Introduction
Stress urinary incontinence (SUI) is a functional
disorder characterized by spontaneous flow of urine caused by a
sudden increase in abdominal pressure with spontaneous contraction
of the bladder (1). SUI occurs
when intraabdominal and intravesical pressure is increased beyond
the capability of the closing mechanism without bladder
contraction. When bladder contraction causes urinary incontinence,
this is termed urgency urinary incontinence. SUI is a complex
disease involving multiple factors and is frequently accompanied by
female pelvic organ prolapse, and the severity increases with age
(2,3). At present, the common theories for
SUI pathogenesis are the pelvic floor theory and the hammock
hypothesis, which consider that structural and functional defects
of urethral support tissue, including the anterior vaginal wall,
cause the occurrence of SUI (4).
The primary components of the urethral support tissue consist of
connective tissues containing a large amount of extracellular
matrix (ECM) and a small number of cells (5). The primary component of the ECM is
collagen, including collagen I and collagen III (6). In the urethral support tissue of
patients with SUI, the collagen content has been demonstrated to be
markedly reduced (7), which is of
importance in examining the mechanism underlying SUI.
Calpain is a neutral protease that is common in
human tissues, is associated with the degradation of various
cytoskeletal proteins, and serves an important role in the
degradation of myofibrils and other ECM components (8). The mRNA and protein expression levels
of calpain in the urethral tissue of patients with SUI were
demonstrated to be increased compared with a control group
(9); therefore, calpain may serve
a role in the pathogenesis of SUI.
MicroRNAs (miRNAs/miRs) are non-coding short-chain
RNAs which are able to regulate cell proliferation and
differentiation, protein synthesis, and the progression of
diseases, including cancer (10).

→ **Records supplied**
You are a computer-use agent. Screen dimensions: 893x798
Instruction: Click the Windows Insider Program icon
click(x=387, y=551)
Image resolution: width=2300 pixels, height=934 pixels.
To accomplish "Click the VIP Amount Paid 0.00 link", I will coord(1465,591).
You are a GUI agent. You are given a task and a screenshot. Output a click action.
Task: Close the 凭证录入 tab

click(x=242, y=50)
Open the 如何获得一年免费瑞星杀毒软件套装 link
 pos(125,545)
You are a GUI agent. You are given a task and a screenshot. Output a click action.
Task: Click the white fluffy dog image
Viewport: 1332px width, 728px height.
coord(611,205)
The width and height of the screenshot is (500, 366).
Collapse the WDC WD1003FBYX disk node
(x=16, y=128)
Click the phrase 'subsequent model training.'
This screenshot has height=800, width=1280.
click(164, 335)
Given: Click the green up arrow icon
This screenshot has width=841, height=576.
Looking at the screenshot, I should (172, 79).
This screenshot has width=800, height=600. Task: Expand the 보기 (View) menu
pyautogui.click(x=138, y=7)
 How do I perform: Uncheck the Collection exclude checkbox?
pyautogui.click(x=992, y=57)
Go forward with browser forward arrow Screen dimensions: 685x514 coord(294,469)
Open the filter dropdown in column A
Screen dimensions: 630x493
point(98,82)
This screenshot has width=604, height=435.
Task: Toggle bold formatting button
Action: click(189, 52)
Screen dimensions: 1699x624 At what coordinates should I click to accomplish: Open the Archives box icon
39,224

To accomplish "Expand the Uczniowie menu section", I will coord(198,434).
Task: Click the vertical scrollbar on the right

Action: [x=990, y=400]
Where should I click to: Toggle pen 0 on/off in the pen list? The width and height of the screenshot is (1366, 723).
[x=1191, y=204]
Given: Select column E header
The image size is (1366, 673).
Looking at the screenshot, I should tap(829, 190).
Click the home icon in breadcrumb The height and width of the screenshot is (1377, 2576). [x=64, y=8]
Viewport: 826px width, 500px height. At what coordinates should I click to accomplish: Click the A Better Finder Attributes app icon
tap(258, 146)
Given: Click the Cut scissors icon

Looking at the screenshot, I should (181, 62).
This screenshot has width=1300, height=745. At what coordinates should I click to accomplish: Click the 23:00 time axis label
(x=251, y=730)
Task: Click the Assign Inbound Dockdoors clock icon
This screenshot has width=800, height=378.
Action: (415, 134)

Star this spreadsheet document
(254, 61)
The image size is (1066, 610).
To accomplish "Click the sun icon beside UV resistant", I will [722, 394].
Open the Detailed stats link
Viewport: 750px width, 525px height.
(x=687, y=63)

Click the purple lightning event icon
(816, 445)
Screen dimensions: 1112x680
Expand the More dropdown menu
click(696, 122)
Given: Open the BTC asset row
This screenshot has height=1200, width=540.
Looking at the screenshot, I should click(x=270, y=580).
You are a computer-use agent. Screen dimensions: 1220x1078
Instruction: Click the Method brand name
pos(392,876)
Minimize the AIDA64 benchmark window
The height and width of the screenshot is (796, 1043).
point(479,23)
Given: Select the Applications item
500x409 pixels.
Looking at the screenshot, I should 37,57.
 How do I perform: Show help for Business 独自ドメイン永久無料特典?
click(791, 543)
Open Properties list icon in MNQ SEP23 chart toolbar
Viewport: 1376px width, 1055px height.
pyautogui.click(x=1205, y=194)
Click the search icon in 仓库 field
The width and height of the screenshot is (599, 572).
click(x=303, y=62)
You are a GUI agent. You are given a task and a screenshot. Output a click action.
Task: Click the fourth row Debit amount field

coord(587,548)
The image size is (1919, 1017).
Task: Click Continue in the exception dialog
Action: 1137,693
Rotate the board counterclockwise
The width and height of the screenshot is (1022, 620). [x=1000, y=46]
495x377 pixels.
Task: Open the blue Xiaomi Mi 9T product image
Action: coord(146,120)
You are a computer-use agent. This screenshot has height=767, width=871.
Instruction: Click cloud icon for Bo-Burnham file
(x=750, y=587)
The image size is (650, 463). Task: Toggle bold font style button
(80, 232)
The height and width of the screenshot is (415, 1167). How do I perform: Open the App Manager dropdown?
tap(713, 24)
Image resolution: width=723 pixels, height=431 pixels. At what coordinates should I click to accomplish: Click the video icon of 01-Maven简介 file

→ **Questions to answer**
1) Do the following statements agree with the text on stress urinary incontinence? Answer yes or no for each and quote the words from the text that decide it.
(a) The severity of SUI increases with age.
(b) Incontinence caused by bladder contraction is termed stress urinary incontinence.
(c) Patients with SUI have a higher collagen content in their urethral support tissue.
2) From the text on stress urinary incontinence, copy the passage between "MicroRNAs (miRNAs/miRs) are" and "including cancer (10).", inclusive, and substitute "pelvic floor disorders" for "cancer".

→ **Written answers**
1)
(a) Yes: "the severity increases with age"
(b) No: "When bladder contraction causes urinary incontinence, this is termed urgency urinary incontinence."
(c) No: "the collagen content has been demonstrated to be markedly reduced"

2)
MicroRNAs (miRNAs/miRs) are non-coding short-chain
RNAs which are able to regulate cell proliferation and
differentiation, protein synthesis, and the progression of
diseases, including pelvic floor disorders (10).